**WHAT TO DO:** Copy out all of the records below line for line, changing nothing.

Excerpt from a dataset
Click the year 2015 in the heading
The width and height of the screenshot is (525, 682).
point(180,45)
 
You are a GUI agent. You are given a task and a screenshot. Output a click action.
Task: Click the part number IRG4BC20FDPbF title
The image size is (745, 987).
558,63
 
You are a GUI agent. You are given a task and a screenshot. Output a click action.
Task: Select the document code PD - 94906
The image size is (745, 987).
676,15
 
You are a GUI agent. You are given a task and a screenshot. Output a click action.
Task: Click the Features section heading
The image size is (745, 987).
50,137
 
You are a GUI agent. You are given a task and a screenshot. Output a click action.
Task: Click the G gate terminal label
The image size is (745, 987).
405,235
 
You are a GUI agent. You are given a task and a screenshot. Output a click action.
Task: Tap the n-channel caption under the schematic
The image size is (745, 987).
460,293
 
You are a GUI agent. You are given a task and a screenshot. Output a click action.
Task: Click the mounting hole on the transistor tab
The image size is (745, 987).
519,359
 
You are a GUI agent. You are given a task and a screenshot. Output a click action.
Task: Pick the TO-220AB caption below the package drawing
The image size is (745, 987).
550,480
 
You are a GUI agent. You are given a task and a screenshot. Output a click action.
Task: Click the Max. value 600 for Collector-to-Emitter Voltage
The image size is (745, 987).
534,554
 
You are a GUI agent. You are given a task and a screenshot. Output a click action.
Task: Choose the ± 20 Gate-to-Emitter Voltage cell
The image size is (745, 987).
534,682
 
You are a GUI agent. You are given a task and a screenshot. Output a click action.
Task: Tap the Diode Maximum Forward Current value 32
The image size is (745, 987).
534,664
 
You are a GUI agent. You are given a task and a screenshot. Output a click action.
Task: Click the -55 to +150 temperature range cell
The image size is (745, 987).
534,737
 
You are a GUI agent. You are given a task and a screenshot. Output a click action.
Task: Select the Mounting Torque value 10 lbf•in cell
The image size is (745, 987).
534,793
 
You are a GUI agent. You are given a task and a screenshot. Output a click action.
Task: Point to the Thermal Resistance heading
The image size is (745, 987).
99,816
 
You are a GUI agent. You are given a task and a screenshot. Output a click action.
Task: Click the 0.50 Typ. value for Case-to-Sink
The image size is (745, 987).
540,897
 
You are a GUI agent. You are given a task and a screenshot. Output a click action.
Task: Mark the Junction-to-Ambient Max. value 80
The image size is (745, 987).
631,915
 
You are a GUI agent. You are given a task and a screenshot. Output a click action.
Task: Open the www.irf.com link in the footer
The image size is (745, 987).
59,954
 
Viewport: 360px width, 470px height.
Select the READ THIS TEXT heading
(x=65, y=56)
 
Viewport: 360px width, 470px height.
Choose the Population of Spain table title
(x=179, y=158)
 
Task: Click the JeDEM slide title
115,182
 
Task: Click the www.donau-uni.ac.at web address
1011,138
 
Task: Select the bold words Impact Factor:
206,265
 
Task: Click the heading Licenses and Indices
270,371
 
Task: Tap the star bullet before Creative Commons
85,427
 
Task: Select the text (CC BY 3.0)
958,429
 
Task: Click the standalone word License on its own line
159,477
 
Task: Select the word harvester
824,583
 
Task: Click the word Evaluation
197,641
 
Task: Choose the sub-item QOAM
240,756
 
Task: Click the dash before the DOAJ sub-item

**CORRECT RESULT:**
Click the year 2015 in the heading
The width and height of the screenshot is (525, 682).
point(180,45)
 
You are a GUI agent. You are given a task and a screenshot. Output a click action.
Task: Click the part number IRG4BC20FDPbF title
The image size is (745, 987).
558,63
 
You are a GUI agent. You are given a task and a screenshot. Output a click action.
Task: Select the document code PD - 94906
The image size is (745, 987).
676,15
 
You are a GUI agent. You are given a task and a screenshot. Output a click action.
Task: Click the Features section heading
The image size is (745, 987).
50,137
 
You are a GUI agent. You are given a task and a screenshot. Output a click action.
Task: Click the G gate terminal label
The image size is (745, 987).
405,235
 
You are a GUI agent. You are given a task and a screenshot. Output a click action.
Task: Tap the n-channel caption under the schematic
The image size is (745, 987).
460,293
 
You are a GUI agent. You are given a task and a screenshot. Output a click action.
Task: Click the mounting hole on the transistor tab
The image size is (745, 987).
519,359
 
You are a GUI agent. You are given a task and a screenshot. Output a click action.
Task: Pick the TO-220AB caption below the package drawing
The image size is (745, 987).
550,480
 
You are a GUI agent. You are given a task and a screenshot. Output a click action.
Task: Click the Max. value 600 for Collector-to-Emitter Voltage
The image size is (745, 987).
534,554
 
You are a GUI agent. You are given a task and a screenshot. Output a click action.
Task: Choose the ± 20 Gate-to-Emitter Voltage cell
The image size is (745, 987).
534,682
 
You are a GUI agent. You are given a task and a screenshot. Output a click action.
Task: Tap the Diode Maximum Forward Current value 32
The image size is (745, 987).
534,664
 
You are a GUI agent. You are given a task and a screenshot. Output a click action.
Task: Click the -55 to +150 temperature range cell
The image size is (745, 987).
534,737
 
You are a GUI agent. You are given a task and a screenshot. Output a click action.
Task: Select the Mounting Torque value 10 lbf•in cell
The image size is (745, 987).
534,793
 
You are a GUI agent. You are given a task and a screenshot. Output a click action.
Task: Point to the Thermal Resistance heading
The image size is (745, 987).
99,816
 
You are a GUI agent. You are given a task and a screenshot. Output a click action.
Task: Click the 0.50 Typ. value for Case-to-Sink
The image size is (745, 987).
540,897
 
You are a GUI agent. You are given a task and a screenshot. Output a click action.
Task: Mark the Junction-to-Ambient Max. value 80
The image size is (745, 987).
631,915
 
You are a GUI agent. You are given a task and a screenshot. Output a click action.
Task: Open the www.irf.com link in the footer
The image size is (745, 987).
59,954
 
Viewport: 360px width, 470px height.
Select the READ THIS TEXT heading
(x=65, y=56)
 
Viewport: 360px width, 470px height.
Choose the Population of Spain table title
(x=179, y=158)
 
Task: Click the JeDEM slide title
115,182
 
Task: Click the www.donau-uni.ac.at web address
1011,138
 
Task: Select the bold words Impact Factor:
206,265
 
Task: Click the heading Licenses and Indices
270,371
 
Task: Tap the star bullet before Creative Commons
85,427
 
Task: Select the text (CC BY 3.0)
958,429
 
Task: Click the standalone word License on its own line
159,477
 
Task: Select the word harvester
824,583
 
Task: Click the word Evaluation
197,641
 
Task: Choose the sub-item QOAM
240,756
 
Task: Click the dash before the DOAJ sub-item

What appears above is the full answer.